-- START OF RECORDS FOR THIS EXERCISE --

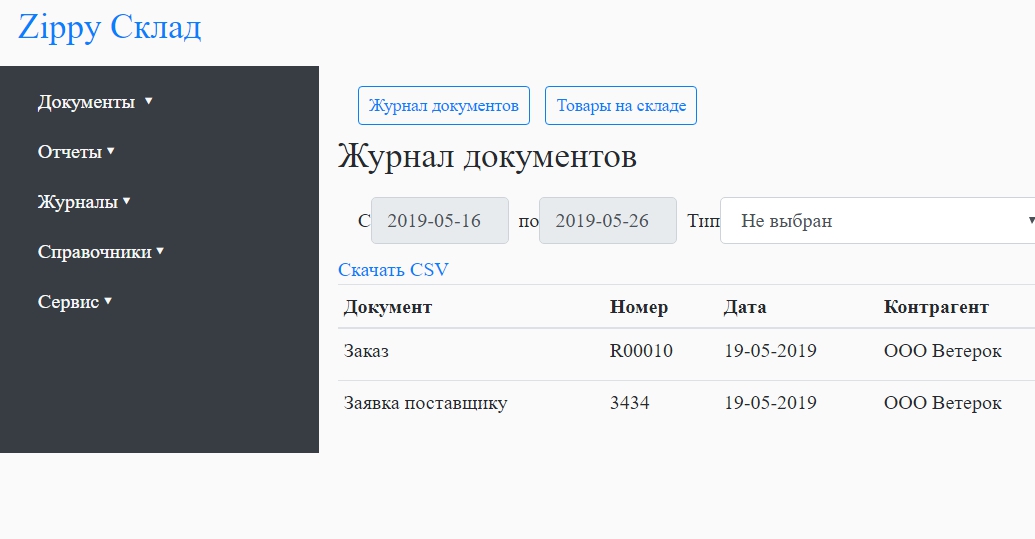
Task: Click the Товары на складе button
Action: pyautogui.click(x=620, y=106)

-- END OF RECORDS FOR THIS EXERCISE --
-- START OF RECORDS FOR THIS EXERCISE --

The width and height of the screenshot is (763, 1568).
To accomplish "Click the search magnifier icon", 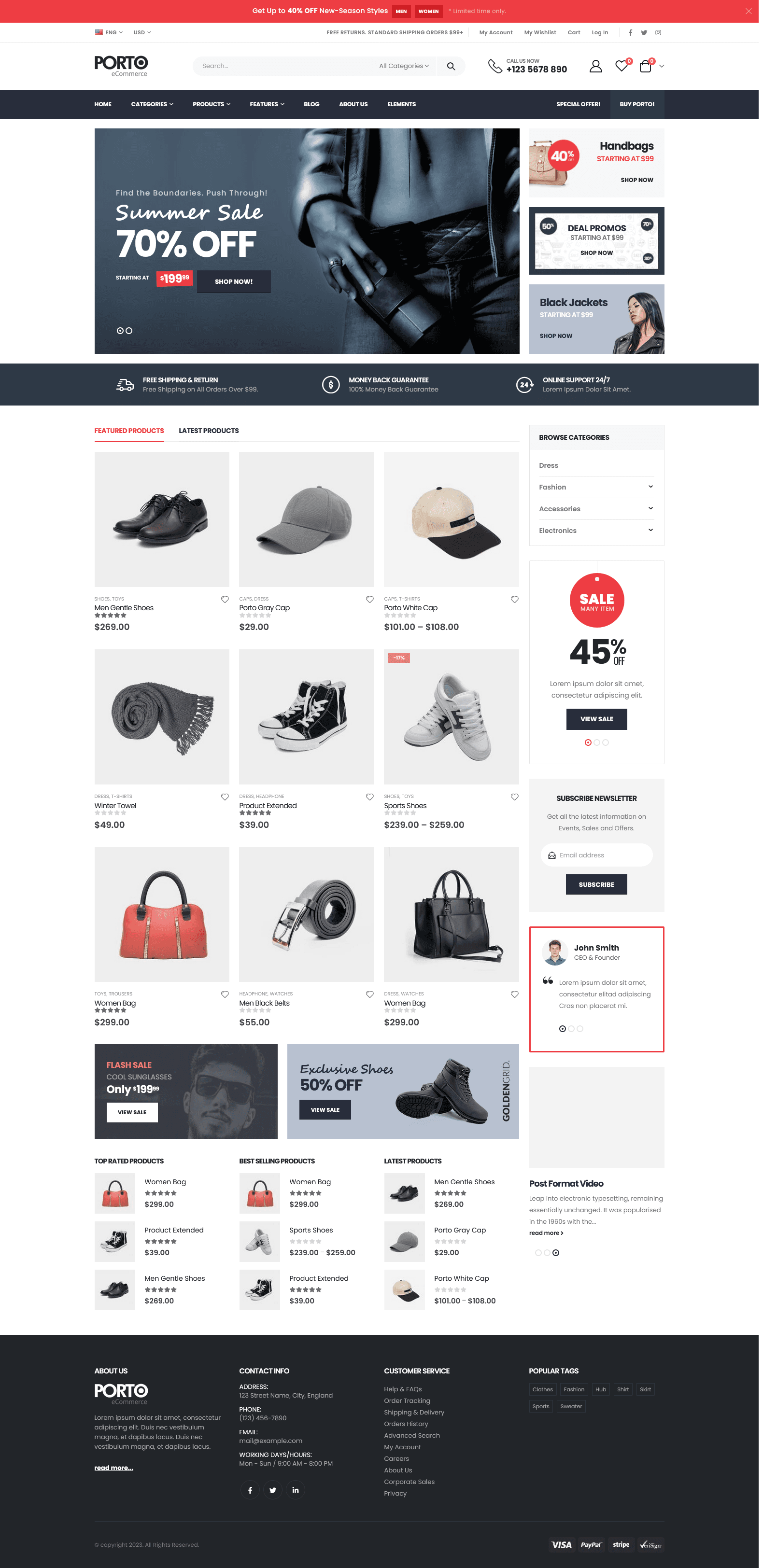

-- END OF RECORDS FOR THIS EXERCISE --
-- START OF RECORDS FOR THIS EXERCISE --

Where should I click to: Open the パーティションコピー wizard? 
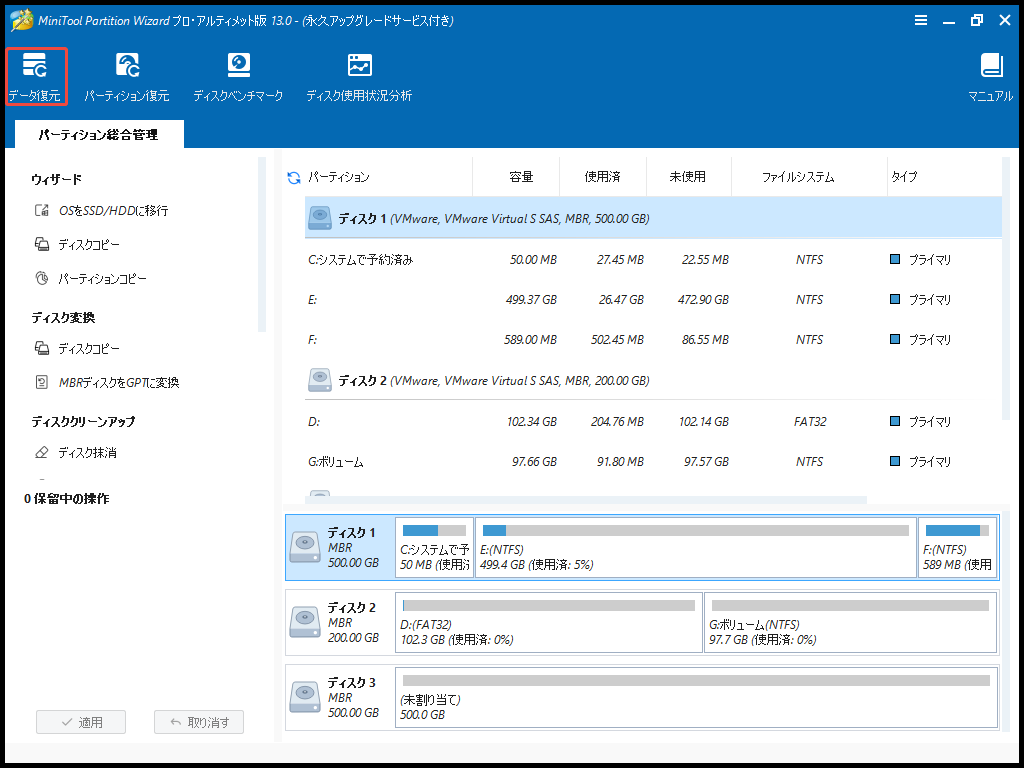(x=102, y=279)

-- END OF RECORDS FOR THIS EXERCISE --

Can you reproduce, word for word, the entry lines from the one containing "The width and" through the one containing "the search magnifier", including both, with the pictures left out?

ANSWER TO THIS TASK:
The width and height of the screenshot is (763, 1568).
To accomplish "Click the search magnifier icon", 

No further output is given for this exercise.